Not insignificantly, the projects that Trump tossed already have eating up $25 billion towards machinery to capture the wind and sources power more than 2.5 million homes and businesses.
In Trump’s view, the ugly, costly and inefficient. Secretary of the Interior Doug Burgum added that they create noise that can interfere with military radar, and labeled these wind projects a national security risk that never arose in earlier reviews, including by the Defense Department.
By contrast, Burgum and Trump were silent about the rising demands for electricity from burgeoning AI data centers, cyber currency businesses and consumer use of more electronic products in everyday life.
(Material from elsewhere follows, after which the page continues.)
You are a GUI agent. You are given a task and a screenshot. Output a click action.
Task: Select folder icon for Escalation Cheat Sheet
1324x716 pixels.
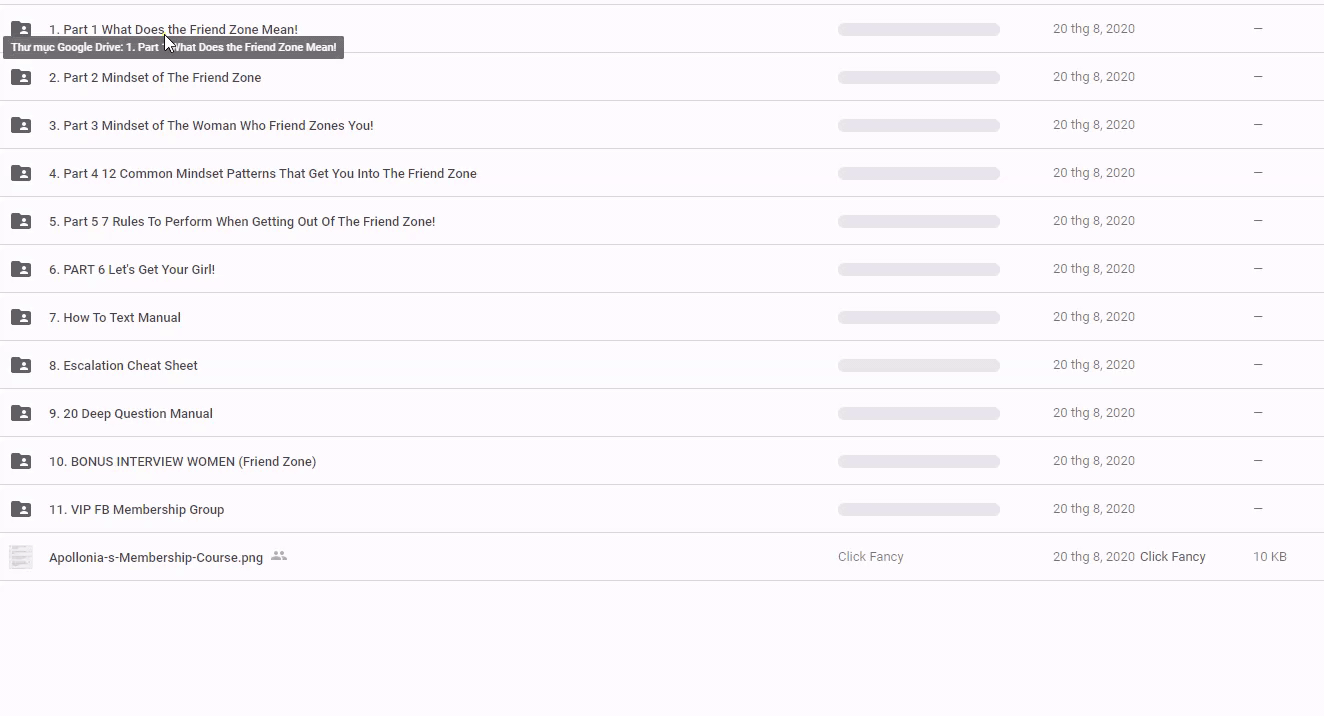(21, 365)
The New York Times reminded us that Trump has disparaged the clean energy source ever since he failed 14 years ago to stop an offshore wind farm visible from of one of his golf courses in Scotland.
It’s never made sense. If we need that much more electricity, why t not get it from all sources, not just oil and gas? Of course, those industries handsomely reward Trump, but somebody in these stories has to be able to add up the demands and compare them with the available resources.
Trump’s personal obsessions are setting climate change back years with a move that neither increases electricity sources or deals with rising prices. It is unclear what problem Trump has solved – other than scratching his personal itch to overturn anything Joe Biden did and assert that climate change is a hoax..
The Order
Specifically, Trump withdrew approval for the federal leases that were signed by the Biden administration – once again leaving open the questions of law, contracts, government commitments and related state and federal legalisms.
From the cheap seats, it appeared that this was another foregone Trump conclusion for which Cabinet members went searching for justification. The wind farms are off New York, Rhode Island and Virginia – now all with Democratic governors. Trump did not move to shut down wind farms when Virginia’s Glenn Youngkin, a Republican, was still governor.
Some of the projects already were in serious financial trouble after an earlier Trump order to halt work for this review. Most were supported by their states. That halt order itself was overturned in the courts.
Wind and solar energy projects had been among the fastest growing job categories in the country. With jobless figures rising, one might have thought that Trump would think again about the impact of stopping these projects. But then he could have stopped future projects without affecting those already underway.
We have a growing list of unneeded projects that Trump wants and on which he spends our money or private donations from the wealthy circle he then is allowing to dictate policy. Those include building renames, a new gilded ballroom taking over the White House campus, an out-of-control deportation program and an uncomprehensive foreign policy. The list of projects that American voters say they need – from health care and housing to business stability and everyday spending sanity — go unaddressed.
Why do his supporters think Trump is a great politician?